INDIGO DREAMS PUBLISHING LTD
Graham Burchell was born in Canterbury in 1950 and currently lives in South Devon. From 1976 to 2003 he worked as a teacher in Wales, England, Zambia, Saudi Arabia, Tenerife, Mexico, France and Chile. He then lived in Houston, Texas before returning to Devon in 2007.
He has an M.A. in Creative Writing from Bath Spa University. His collection 'Vermeer's Corner' was published in the United States in 2008 with three other collections following in 2012 and 2015, His last collection ‘Cottage Pi' was one of the winners of the inaugural Sentinel poetry book competition.
He was the 2012 Canterbury Festival Poet of the Year, a 2013 Hawthornden Fellow, winner of the 2015 National Stanza competition, runner up in the BBC Proms Poetry Competition 2016 and third prize winner in the 2017 Bridport Prize.
His poem ‘Resurrection’ was also highly commended in the ‘single best poem’ category of the Forward Prizes, 2018. http://www.gburchell.com.
Poetry
138 x 216mm
36 pages
£8.99+ P&P UK
ISBN 978-1-912876-02-0
PUB: 07/01/2019
ORDER HERE
Breakfast Under a Yellow-Bellied Sun
Graham Burchell
Here’s a well-travelled poet who had to wait until he was sixty-five before he managed to take the long flight to Australia. Breakfast Under A Yellow-bellied Sun offers a slant view of his experiences as he made that journey and travelled wide-eyed around that country for more than five weeks
Chelyabinsk
Chelyabinskans have seven words for pine scents I’ve decided,
but only one for bodies of water.
Nobody, not even the ruler has ever seen the sea.
Chelyabinsk, until today I’d never heard of you,
but the map on the screen on the back of the seat in front of me
suggests that you exist, that you are near.
Chelyabinskans, I think of you shivering within your city walls,
flooding out when the air is right to gather pine straw and fungi,
to harvest resins for burning as offerings in minareted
Chelyabinsk churches to appease the silver messengers
that sometimes pass above, spy, paint the sky with a white tail
on their way to report to an amber-perfumed god.
Satin Bower Bird
Are you spying with your wary violet eye,
from a limb of red cedar?
Are you picking over bins for something blue?

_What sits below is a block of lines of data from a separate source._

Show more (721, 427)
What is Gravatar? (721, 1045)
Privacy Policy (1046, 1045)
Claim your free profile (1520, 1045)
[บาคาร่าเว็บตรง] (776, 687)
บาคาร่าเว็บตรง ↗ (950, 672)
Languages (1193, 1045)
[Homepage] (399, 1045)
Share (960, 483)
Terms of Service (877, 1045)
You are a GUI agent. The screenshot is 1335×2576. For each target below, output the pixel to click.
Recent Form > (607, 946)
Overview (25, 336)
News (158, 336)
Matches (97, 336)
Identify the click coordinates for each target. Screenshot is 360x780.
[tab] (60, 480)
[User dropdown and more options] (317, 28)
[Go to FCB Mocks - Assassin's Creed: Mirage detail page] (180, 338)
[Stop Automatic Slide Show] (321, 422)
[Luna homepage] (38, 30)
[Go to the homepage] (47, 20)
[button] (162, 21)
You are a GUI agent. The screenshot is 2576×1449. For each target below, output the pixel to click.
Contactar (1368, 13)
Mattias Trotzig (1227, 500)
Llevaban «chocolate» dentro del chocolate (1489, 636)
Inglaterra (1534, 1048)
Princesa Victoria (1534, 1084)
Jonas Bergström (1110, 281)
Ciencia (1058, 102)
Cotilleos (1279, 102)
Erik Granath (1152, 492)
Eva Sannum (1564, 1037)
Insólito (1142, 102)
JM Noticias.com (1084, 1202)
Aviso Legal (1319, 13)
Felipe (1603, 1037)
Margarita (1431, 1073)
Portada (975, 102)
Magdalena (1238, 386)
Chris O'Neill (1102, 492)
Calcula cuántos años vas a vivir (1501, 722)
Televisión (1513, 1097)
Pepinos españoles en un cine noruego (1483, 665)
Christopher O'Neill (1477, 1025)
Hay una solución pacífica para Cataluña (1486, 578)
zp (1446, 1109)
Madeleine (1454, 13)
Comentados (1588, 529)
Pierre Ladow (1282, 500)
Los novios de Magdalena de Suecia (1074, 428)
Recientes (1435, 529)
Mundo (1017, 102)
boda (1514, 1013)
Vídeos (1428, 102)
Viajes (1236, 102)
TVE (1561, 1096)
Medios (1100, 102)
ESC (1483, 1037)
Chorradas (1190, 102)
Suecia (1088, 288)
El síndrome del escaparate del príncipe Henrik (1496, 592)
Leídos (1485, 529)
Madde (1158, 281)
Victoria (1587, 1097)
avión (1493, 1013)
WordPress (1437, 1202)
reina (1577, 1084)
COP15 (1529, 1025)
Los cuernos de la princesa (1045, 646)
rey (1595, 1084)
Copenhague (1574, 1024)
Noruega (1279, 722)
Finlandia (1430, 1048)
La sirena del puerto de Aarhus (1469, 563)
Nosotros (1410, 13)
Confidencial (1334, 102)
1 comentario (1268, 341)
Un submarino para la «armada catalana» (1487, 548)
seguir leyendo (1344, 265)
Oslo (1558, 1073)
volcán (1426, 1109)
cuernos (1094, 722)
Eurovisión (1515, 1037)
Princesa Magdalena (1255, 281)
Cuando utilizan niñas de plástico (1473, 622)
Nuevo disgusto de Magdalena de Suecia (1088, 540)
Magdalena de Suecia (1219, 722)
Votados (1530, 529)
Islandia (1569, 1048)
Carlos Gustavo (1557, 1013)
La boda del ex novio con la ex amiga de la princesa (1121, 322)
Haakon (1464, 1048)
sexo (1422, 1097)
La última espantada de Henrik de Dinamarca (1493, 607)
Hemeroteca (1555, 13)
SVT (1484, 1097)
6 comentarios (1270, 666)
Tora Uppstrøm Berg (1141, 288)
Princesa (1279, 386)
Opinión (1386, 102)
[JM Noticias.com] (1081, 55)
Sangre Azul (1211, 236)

Are you snatching spilled sultanas
from a picnic table before bush turkeys do?
I see your door is open.
I peek between green blade walls to a carpet
of leaf litter bejewelled with drinking straws,
sweet wrappers and lots and lots of bottle tops – all blue.
It’s a splendid layout, the half-built bower,
the way you’ve left a centrepiece of weathered stone.
I love the subtle shades of the chosen colour.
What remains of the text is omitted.